[[ Material for this task open ]]

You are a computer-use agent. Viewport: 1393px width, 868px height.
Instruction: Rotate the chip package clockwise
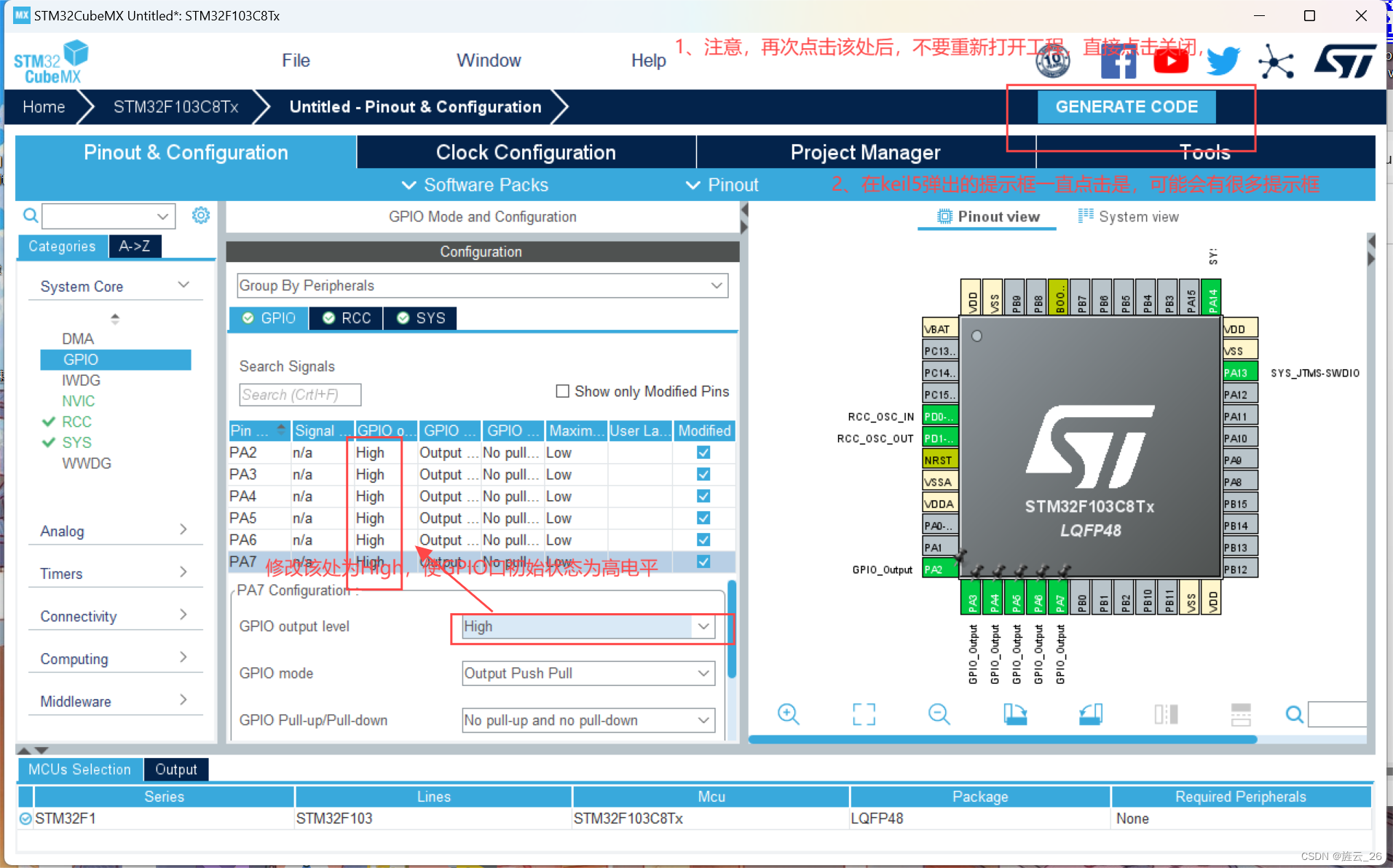(x=1015, y=714)
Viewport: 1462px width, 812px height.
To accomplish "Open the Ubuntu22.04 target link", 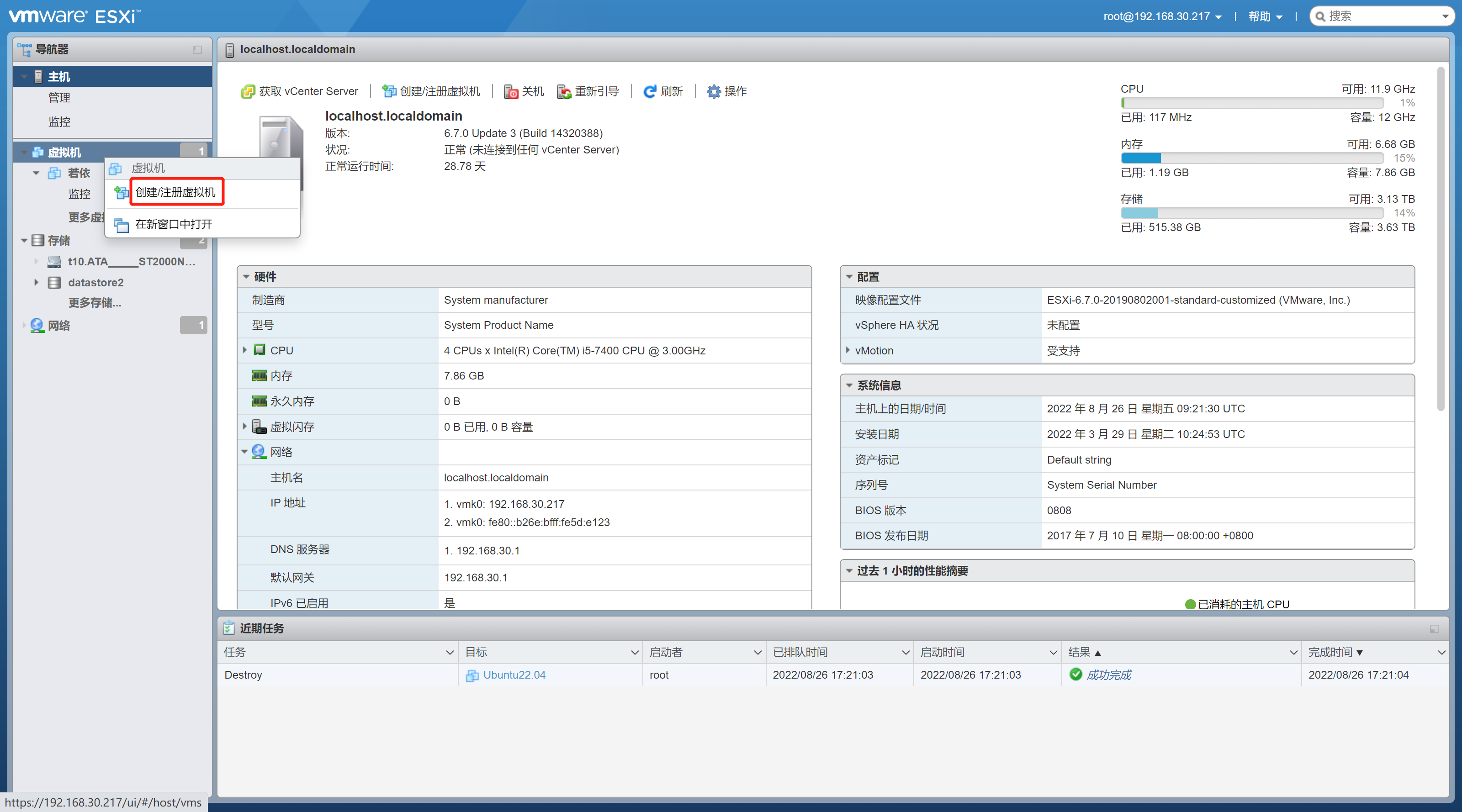I will click(x=514, y=675).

[[ Material for this task closed ]]

#### What to do
Copy out each line in the listing that has the word "height".

#### Response to this exercise
You are a computer-use agent. Viewport: 1393px width, 868px height.
Viewport: 1462px width, 812px height.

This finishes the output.